Patients whose access to health care was disrupted during the COVID-19 pandemic are 80 percent more likely to be hospitalised, a study found.
During the pandemic, the NHS delayed or cancelled appointments to cater for COVID-19 patients. Many patients also avoided hospitals either out of fear of contracting the disease caused by SARS-CoV-2 or in response to the government’s call to “protect the NHS.”
The study analysed NHS records of 29,276 people linked to seven longitudinal cohort studies for England who lived through March 1, 2020, and Aug. 25, 2022.
More than a quarter (26.2 percent) of the participants reported disruptions to appointments, nearly 1 in 5 (18.12 percent) had procedures disrupted, and about 1 in 17 (5.86 percent) had disrupted access to medicine, according to the paper.
“Overall, people who reported any form of disruption in accessing healthcare were more likely to have been admitted to hospital for an avoidable or potentially preventable condition” during the study period.
Researchers also noted that participants whose access to health care was disrupted tend to be older, sicker, and live in more deprived areas.
The study analysed data on unplanned avoidable hospital admissions using two commonly used measures for evaluating NHS performance—ambulatory care sensitive conditions and emergency urgent care sensitive conditions.
The former are conditions which can in theory be treated through community care and do not require hospital admission; the latter are acute exacerbations of urgent conditions that will potentially result in hospital admission, but that the NHS should be trying to treat within the community to minimise the need for hospital care.
The study found that patients with disrupted access to health care had an 80 percent higher chance of being hospitalised for ambulatory care sensitive conditions, and a 100 percent increase when it comes to acute conditions.
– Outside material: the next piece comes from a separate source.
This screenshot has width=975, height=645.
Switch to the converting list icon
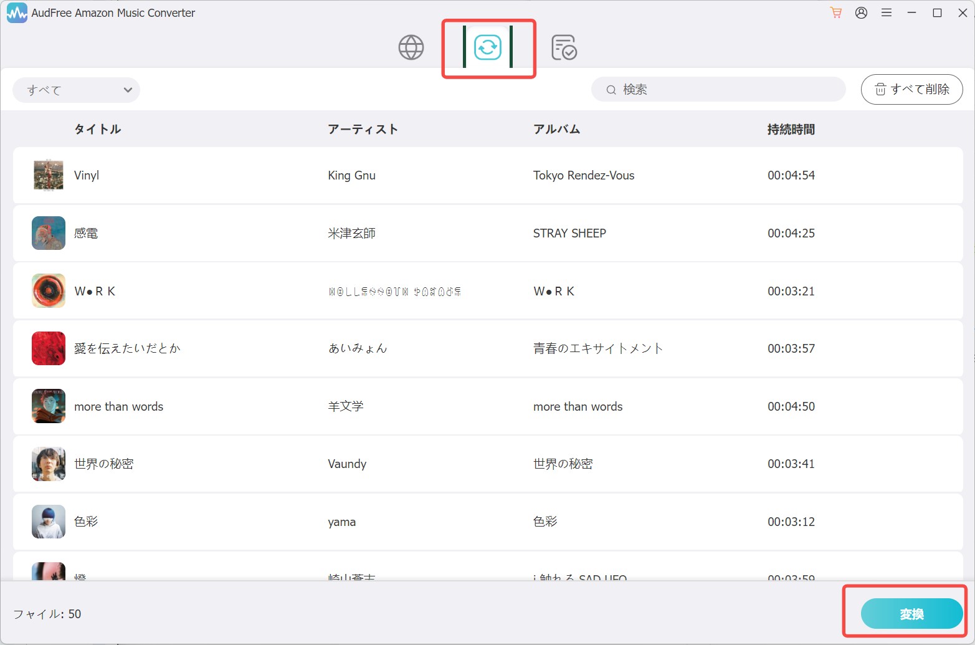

A breakdown of the figure shows an 80 percent increase in avoidable hospitalisation for chronic conditions and a twofold risk for acute conditions.
People who reported disruption in accessing procedures were also more likely to be admitted to hospital for emergency urgent care sensitive conditions, according to the study.
Procedure disruptions were associated with 77 percent higher odds of hospital admissions for any ambulatory care sensitive condition, compared with 52 percent higher chances associated with disrupted appointments.
People who had disrupted access to medicine were found to have 129 percent higher risk of hospital admissions for any ambulatory care sensitive condition, although researchers are less sure about this figure because the confidence interval is wide (true risk increase could be anywhere from 2 percent to 410 percent).
“People might have been living in pain longer than they would have normally with delays to treatments, for example, if arthritis surgeries were postponed,” he added.
The NHS is still struggling to clear the backlog, and the situation has been compounded by rounds of strikes by nurses, doctors, and other health care professionals.
According to official data, 7.47 million people were waiting to start hospital treatment at the end of May, the highest number since records began in August 2007.